Québec, 4 janvier 1864.


Une jolie veuve dont le front était couvert d’un nuage de mélancolie sous lequel ses beaux yeux brillaient du plus doux éclat, me disait aux approches du jour de l’an :

— Savez-vous ce qui agace mes pauvres nerfs de ce temps-ci, ce qui me rend maussade pour tout le monde, moi qui ne l’ai jamais été que pour mon mari ? C’est l’approche du jour de l’an. Vous ne sauriez imaginer quelle antipathie je porte à cette réjouissance annuelle, à cette fête banale que le calendrier nous impose, que les hommes subissent pour ne pas déplaire aux femmes et que les femmes tolèrent pour ne pas faire pleurer les enfants. L’obligation de former des vœux de bonheur du bout des lèvres pour tous ceux qui vont venir m’en demander, de voir défiler dans mon salon une procession de gens qui me débiteront, souvent cinq ou six à la fois, les mêmes banalités en secouant sur mes tapis la neige de leurs bottes, m’emplit l’âme des plus noires pensées. Si vous saviez comme vous êtes ridicules et ennuyeux, vous autres hommes…

Je m’inclinai.

— Ce n’est point une personnalité : c’est une observation générale à laquelle vous ne faites point exception, naturellement.

Je m’inclinai de nouveau.

— Je disais donc, lorsque vous m’avez interrompu, que vous ne sauriez imaginer combien vous êtes ennuyeux et ridicules, vous autres hommes, lorsque vous vous livrez à cet exercice, à cette pantomime annuelle qui consiste à traverser une centaine de salons au pas de course, à vous asseoir une minute sur le coin d’une chaise pour répéter les refrains de la journée et à vous enfuir aussitôt qu’une autre bande de visiteurs arrive ! Dans l’intérêt des hommes surtout, on devrait abolir le jour de l’an ; à la rigueur, il n’est supportable que pour les femmes, pour qui tous les prétextes de mettre une jolie robe, sont bons. Nous ne vous recevons pas, croyez-le bien, pour apprendre de vous quel temps il fait cette année et quel temps il faisait l’année dernière ; mais tout simplement pour que vous admiriez l’art de nos toilettes et que vous alliez dire à celles à qui cela peut déplaire, comme elles nous vont bien. Malgré cela, comprenez-vous qu’il y ait un jour de l’année où l’on soit obligé, si jolie et spirituelle que l’on puisse être, de causer de la neige ou du beau temps, avec des gens qu’on ne reverra que pour leur entendre dire la même chose, douze mois après ?

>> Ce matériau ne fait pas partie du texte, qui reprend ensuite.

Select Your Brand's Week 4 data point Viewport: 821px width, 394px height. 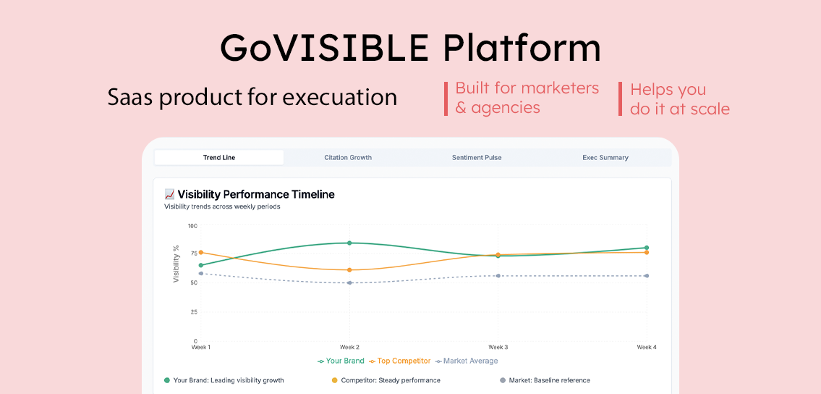coord(647,248)
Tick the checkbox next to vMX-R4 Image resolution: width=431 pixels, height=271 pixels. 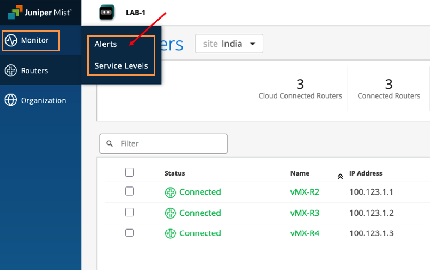pos(130,233)
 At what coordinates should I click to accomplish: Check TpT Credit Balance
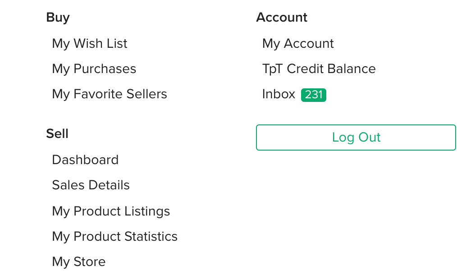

— Mais il me semble, madame, lui ai-je dit, qu’il y a un moyen bien simple et que je n’ai pas la prétention d’inventer, de se soustraire aux ennuis du jour de l’an : c’est de le supprimer pour soi-même, c’est de fermer sa porte aux visiteurs et de se mettre sous clef dans sa chambre avec un roman à lire ou une coiffure nouvelle à essayer.

— Vous déplacez la question, comme disent les journaux.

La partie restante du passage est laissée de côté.